Work task -
The entries below must be repeated exactly. None may be skipped.

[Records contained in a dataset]
=== Section Start ===

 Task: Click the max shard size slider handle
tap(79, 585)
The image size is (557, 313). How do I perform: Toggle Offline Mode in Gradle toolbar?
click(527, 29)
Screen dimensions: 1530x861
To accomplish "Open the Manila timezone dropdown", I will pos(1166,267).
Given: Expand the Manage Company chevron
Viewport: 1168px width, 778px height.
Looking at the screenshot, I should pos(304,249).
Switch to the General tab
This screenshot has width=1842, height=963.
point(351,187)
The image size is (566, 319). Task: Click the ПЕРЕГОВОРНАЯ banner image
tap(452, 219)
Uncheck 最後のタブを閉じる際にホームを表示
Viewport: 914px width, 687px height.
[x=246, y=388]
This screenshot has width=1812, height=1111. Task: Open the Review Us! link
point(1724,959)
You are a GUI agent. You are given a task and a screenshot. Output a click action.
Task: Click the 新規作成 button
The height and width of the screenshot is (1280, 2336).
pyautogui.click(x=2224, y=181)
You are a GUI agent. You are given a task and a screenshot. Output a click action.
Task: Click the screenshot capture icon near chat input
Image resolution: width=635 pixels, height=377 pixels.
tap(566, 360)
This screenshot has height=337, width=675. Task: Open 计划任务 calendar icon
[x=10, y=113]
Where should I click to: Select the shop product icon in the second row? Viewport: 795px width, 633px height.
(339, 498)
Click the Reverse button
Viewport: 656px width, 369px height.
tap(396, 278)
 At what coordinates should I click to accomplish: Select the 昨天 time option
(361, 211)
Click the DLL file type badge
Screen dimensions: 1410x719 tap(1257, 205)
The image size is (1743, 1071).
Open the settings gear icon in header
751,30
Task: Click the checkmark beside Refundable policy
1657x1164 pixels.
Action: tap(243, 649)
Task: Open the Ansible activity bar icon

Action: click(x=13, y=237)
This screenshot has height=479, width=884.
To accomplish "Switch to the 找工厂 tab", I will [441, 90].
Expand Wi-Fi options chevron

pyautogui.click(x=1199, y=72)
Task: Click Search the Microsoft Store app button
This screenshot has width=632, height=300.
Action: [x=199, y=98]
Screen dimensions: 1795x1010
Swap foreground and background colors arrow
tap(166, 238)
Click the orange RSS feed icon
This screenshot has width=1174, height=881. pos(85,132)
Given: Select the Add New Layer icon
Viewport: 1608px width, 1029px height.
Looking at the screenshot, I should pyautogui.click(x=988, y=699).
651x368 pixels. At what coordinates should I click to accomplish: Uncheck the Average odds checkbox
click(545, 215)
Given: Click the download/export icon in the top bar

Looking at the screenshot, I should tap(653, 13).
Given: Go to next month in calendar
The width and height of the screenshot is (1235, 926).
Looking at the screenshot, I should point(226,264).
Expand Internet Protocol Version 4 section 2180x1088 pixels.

=== Section End ===

Reply to the task -
 Task: Click the max shard size slider handle
tap(79, 585)
The image size is (557, 313). How do I perform: Toggle Offline Mode in Gradle toolbar?
click(527, 29)
Screen dimensions: 1530x861
To accomplish "Open the Manila timezone dropdown", I will pos(1166,267).
Given: Expand the Manage Company chevron
Viewport: 1168px width, 778px height.
Looking at the screenshot, I should pos(304,249).
Switch to the General tab
This screenshot has width=1842, height=963.
point(351,187)
The image size is (566, 319). Task: Click the ПЕРЕГОВОРНАЯ banner image
tap(452, 219)
Uncheck 最後のタブを閉じる際にホームを表示
Viewport: 914px width, 687px height.
[x=246, y=388]
This screenshot has width=1812, height=1111. Task: Open the Review Us! link
point(1724,959)
You are a GUI agent. You are given a task and a screenshot. Output a click action.
Task: Click the 新規作成 button
The height and width of the screenshot is (1280, 2336).
pyautogui.click(x=2224, y=181)
You are a GUI agent. You are given a task and a screenshot. Output a click action.
Task: Click the screenshot capture icon near chat input
Image resolution: width=635 pixels, height=377 pixels.
tap(566, 360)
This screenshot has height=337, width=675. Task: Open 计划任务 calendar icon
[x=10, y=113]
Where should I click to: Select the shop product icon in the second row? Viewport: 795px width, 633px height.
(339, 498)
Click the Reverse button
Viewport: 656px width, 369px height.
tap(396, 278)
 At what coordinates should I click to accomplish: Select the 昨天 time option
(361, 211)
Click the DLL file type badge
Screen dimensions: 1410x719 tap(1257, 205)
The image size is (1743, 1071).
Open the settings gear icon in header
751,30
Task: Click the checkmark beside Refundable policy
1657x1164 pixels.
Action: tap(243, 649)
Task: Open the Ansible activity bar icon

Action: click(x=13, y=237)
This screenshot has height=479, width=884.
To accomplish "Switch to the 找工厂 tab", I will [441, 90].
Expand Wi-Fi options chevron

pyautogui.click(x=1199, y=72)
Task: Click Search the Microsoft Store app button
This screenshot has width=632, height=300.
Action: [x=199, y=98]
Screen dimensions: 1795x1010
Swap foreground and background colors arrow
tap(166, 238)
Click the orange RSS feed icon
This screenshot has width=1174, height=881. pos(85,132)
Given: Select the Add New Layer icon
Viewport: 1608px width, 1029px height.
Looking at the screenshot, I should pyautogui.click(x=988, y=699).
651x368 pixels. At what coordinates should I click to accomplish: Uncheck the Average odds checkbox
click(545, 215)
Given: Click the download/export icon in the top bar

Looking at the screenshot, I should tap(653, 13).
Given: Go to next month in calendar
The width and height of the screenshot is (1235, 926).
Looking at the screenshot, I should point(226,264).
Expand Internet Protocol Version 4 section 2180x1088 pixels.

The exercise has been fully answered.